Esa última regla no es cortesía: es lo que hace que se pueda traer un caso sin resolver. Si al final hay que comprometerse a algo, la próxima nadie trae lo que de verdad le pesa.
Relevante o resonante
En la fase 4 se comparte lo propio, y hay dos maneras de que sirva:
Las dos maneras
Relevante
- Se parece en los hechos.
- «A mí también me tocó decidir sola sobre una deuda de la casa.»
Resonante
- Se parece en el sentimiento.
- «Yo no pasé por eso, pero conozco bien esa sensación de estar sosteniendo algo que nadie ve.»
La prueba, que sirve para las dos: si al quitar la última frase la intervención pierde sentido, esa última frase era el consejo.
Las cuatro fallas
Lo que rompe el bloque
Las cuatro
- MINIMIZAR — «No es para tanto.»
- RESCATAR — «Yo te lo resuelvo.»
- COMPETIR — «Eso no es nada comparado con lo mío.»
- ACONSEJAR — «Deberías…» La más frecuente, y la que más rápido se cuela.
Cómo se usan
- Son espejo propio, para revisarse una misma.
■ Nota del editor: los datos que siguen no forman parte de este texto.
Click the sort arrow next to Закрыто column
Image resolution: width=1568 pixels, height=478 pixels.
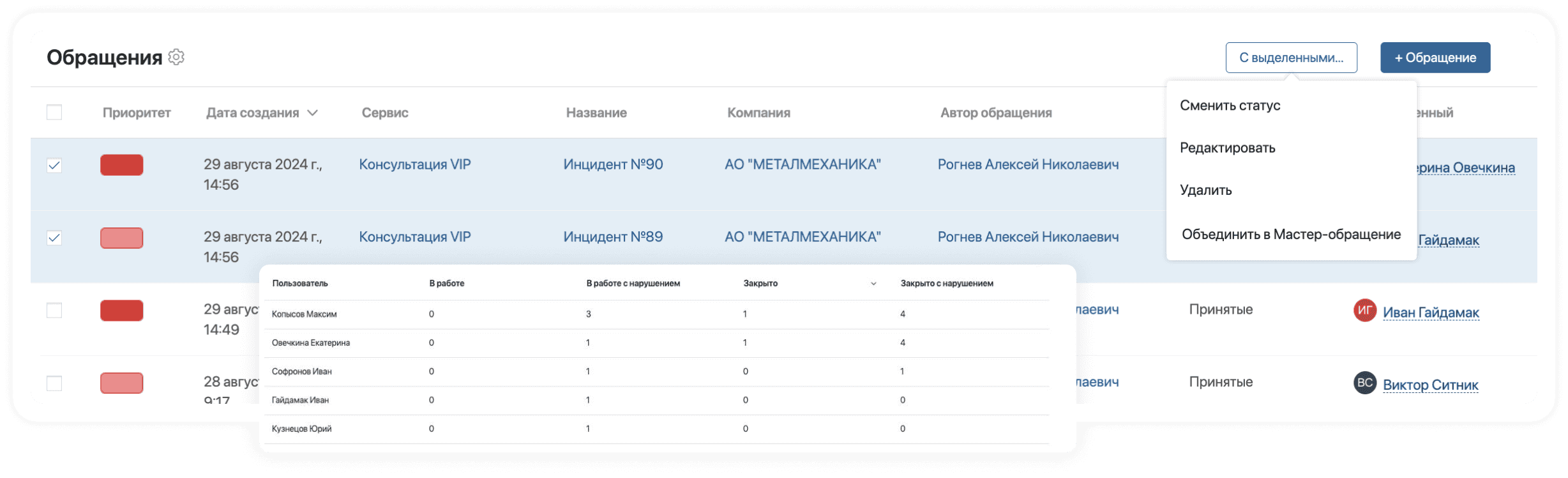[x=873, y=284]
- No son una herramienta para corregir a las demás. Quien interrumpe cuando alguien las comete es la guardiana del acuerdo, con una palabra: «acuerdo».
Y quién no ha hablado
En la fase 4 conviene que la guía note a quién no se le ha oído. No para exponerla: en un círculo de nueve, dos mujeres se llevan la mitad del tiempo y nadie lo nota hasta el tercer mes.
De dónde viene
El formato del caso viene del protocolo de foro de los grupos entre pares. Su núcleo —«experiencia, no consejo»— es de «Jiggs» Davis y Fred Chaney, en el foro de YPO, 1975, que propusieron «reemplazar la confrontación por compartir experiencia»; EO lo adoptó en 1987 y es de donde lo conoce la mayoría. La formulación de las cuatro fallas es casi literal de Parker J. Palmer —«no advice, no fixing, no saving»—, que a su vez viene de los comités de claridad cuáqueros del siglo XVII. Las cinco fases, las cuatro habilidades y el formato de la frase de apertura son la versión de MQHD, tal como están en el cuadernillo de la participante.